Caen : Contre toutes les prisons, représailles contre les architectes du SAS

reçu par mail / mercredi 21 février 2024

En 2016, l’État français lance un plan de construction de nouvelles prisons, pour ajouter 15 000 places d’enfermement à celles déjà existantes. A ce plan s’ajoute le projet de construire 3 000 nouvelles places en Centre de Rétention Administrative d’ici 2027.

Ici, c’est à Ifs qu’un nouveau centre pénitentiaire a été construit, puis inauguré en octobre 2023. Le mois suivant, 306 prisonnier-es sont transféré-es dans la nuit et par surprise de l’ancienne maison d’arrêt de Caen jusqu’à la nouvelle taule, qui compte 551 places et les dernières merveilles du contrôle technologique, évidemment. A la fin de l’année dernière, un prisonnier mineur est mort à l’intérieur de ces murs flambant neufs.

» **Liste des tâches**
**A.** Traduisez en anglais cette phrase de l'extrait de page : « En 2016, l’État français lance un plan de construction de nouvelles prisons, pour ajouter 15 000 places d’enfermement à celles déjà existantes. »
**B.** Renvoyez le passage de l'extrait de page compris entre "Caen : Contre" et "murs flambant neufs.", ces deux bornes incluses.

» **Données extraites**
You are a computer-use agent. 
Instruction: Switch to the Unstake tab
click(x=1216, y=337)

==

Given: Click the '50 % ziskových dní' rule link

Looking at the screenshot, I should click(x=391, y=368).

» **Réponses par tâche**
**A.** In 2016, the French state launched a plan to build new prisons, adding 15,000 places of confinement to those already in existence.

**B.**
Caen : Contre toutes les prisons, représailles contre les architectes du SAS

reçu par mail / mercredi 21 février 2024

En 2016, l’État français lance un plan de construction de nouvelles prisons, pour ajouter 15 000 places d’enfermement à celles déjà existantes. A ce plan s’ajoute le projet de construire 3 000 nouvelles places en Centre de Rétention Administrative d’ici 2027.

Ici, c’est à Ifs qu’un nouveau centre pénitentiaire a été construit, puis inauguré en octobre 2023. Le mois suivant, 306 prisonnier-es sont transféré-es dans la nuit et par surprise de l’ancienne maison d’arrêt de Caen jusqu’à la nouvelle taule, qui compte 551 places et les dernières merveilles du contrôle technologique, évidemment. A la fin de l’année dernière, un prisonnier mineur est mort à l’intérieur de ces murs flambant neufs.